> [Prompt]
An exact transcription of every record is needed.

Collected data
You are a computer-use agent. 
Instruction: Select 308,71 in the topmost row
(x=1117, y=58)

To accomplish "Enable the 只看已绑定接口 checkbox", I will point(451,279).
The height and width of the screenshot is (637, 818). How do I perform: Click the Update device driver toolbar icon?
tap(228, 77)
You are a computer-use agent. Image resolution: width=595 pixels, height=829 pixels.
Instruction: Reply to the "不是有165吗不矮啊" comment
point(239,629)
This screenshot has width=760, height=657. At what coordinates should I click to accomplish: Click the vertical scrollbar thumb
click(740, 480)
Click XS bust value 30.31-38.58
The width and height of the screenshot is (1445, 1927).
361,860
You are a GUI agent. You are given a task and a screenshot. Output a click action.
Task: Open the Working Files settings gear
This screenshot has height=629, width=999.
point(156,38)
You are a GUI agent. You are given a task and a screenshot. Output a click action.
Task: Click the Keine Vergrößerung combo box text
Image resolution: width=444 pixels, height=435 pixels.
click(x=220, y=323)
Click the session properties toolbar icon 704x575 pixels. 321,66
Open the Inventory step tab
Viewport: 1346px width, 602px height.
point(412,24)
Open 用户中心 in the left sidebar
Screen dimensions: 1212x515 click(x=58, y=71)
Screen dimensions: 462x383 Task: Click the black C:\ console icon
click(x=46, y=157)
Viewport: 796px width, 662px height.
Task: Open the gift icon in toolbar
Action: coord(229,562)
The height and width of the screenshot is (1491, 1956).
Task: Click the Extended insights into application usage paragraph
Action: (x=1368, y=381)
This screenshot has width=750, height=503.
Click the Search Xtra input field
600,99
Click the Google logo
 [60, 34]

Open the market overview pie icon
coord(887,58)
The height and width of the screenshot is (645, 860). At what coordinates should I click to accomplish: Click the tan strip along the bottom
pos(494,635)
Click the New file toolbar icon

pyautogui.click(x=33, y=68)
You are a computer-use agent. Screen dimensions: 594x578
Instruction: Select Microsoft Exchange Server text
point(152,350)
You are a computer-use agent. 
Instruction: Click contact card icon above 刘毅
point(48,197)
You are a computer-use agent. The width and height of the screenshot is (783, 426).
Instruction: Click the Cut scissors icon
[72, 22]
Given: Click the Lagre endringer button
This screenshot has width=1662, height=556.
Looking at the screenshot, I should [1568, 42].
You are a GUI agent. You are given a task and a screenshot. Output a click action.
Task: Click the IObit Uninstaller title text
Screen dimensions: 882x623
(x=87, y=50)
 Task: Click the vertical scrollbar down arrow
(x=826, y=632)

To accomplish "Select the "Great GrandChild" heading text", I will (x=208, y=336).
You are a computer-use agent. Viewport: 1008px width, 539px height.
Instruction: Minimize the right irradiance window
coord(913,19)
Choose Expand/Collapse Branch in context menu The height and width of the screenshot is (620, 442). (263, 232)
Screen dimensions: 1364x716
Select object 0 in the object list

> [Written response]
You are a computer-use agent. 
Instruction: Select 308,71 in the topmost row
(x=1117, y=58)

To accomplish "Enable the 只看已绑定接口 checkbox", I will point(451,279).
The height and width of the screenshot is (637, 818). How do I perform: Click the Update device driver toolbar icon?
tap(228, 77)
You are a computer-use agent. Image resolution: width=595 pixels, height=829 pixels.
Instruction: Reply to the "不是有165吗不矮啊" comment
point(239,629)
This screenshot has width=760, height=657. At what coordinates should I click to accomplish: Click the vertical scrollbar thumb
click(740, 480)
Click XS bust value 30.31-38.58
The width and height of the screenshot is (1445, 1927).
361,860
You are a GUI agent. You are given a task and a screenshot. Output a click action.
Task: Open the Working Files settings gear
This screenshot has height=629, width=999.
point(156,38)
You are a GUI agent. You are given a task and a screenshot. Output a click action.
Task: Click the Keine Vergrößerung combo box text
Image resolution: width=444 pixels, height=435 pixels.
click(x=220, y=323)
Click the session properties toolbar icon 704x575 pixels. 321,66
Open the Inventory step tab
Viewport: 1346px width, 602px height.
point(412,24)
Open 用户中心 in the left sidebar
Screen dimensions: 1212x515 click(x=58, y=71)
Screen dimensions: 462x383 Task: Click the black C:\ console icon
click(x=46, y=157)
Viewport: 796px width, 662px height.
Task: Open the gift icon in toolbar
Action: coord(229,562)
The height and width of the screenshot is (1491, 1956).
Task: Click the Extended insights into application usage paragraph
Action: (x=1368, y=381)
This screenshot has width=750, height=503.
Click the Search Xtra input field
600,99
Click the Google logo
 [60, 34]

Open the market overview pie icon
coord(887,58)
The height and width of the screenshot is (645, 860). At what coordinates should I click to accomplish: Click the tan strip along the bottom
pos(494,635)
Click the New file toolbar icon

pyautogui.click(x=33, y=68)
You are a computer-use agent. Screen dimensions: 594x578
Instruction: Select Microsoft Exchange Server text
point(152,350)
You are a computer-use agent. 
Instruction: Click contact card icon above 刘毅
point(48,197)
You are a computer-use agent. The width and height of the screenshot is (783, 426).
Instruction: Click the Cut scissors icon
[72, 22]
Given: Click the Lagre endringer button
This screenshot has width=1662, height=556.
Looking at the screenshot, I should [1568, 42].
You are a GUI agent. You are given a task and a screenshot. Output a click action.
Task: Click the IObit Uninstaller title text
Screen dimensions: 882x623
(x=87, y=50)
 Task: Click the vertical scrollbar down arrow
(x=826, y=632)

To accomplish "Select the "Great GrandChild" heading text", I will (x=208, y=336).
You are a computer-use agent. Viewport: 1008px width, 539px height.
Instruction: Minimize the right irradiance window
coord(913,19)
Choose Expand/Collapse Branch in context menu The height and width of the screenshot is (620, 442). (263, 232)
Screen dimensions: 1364x716
Select object 0 in the object list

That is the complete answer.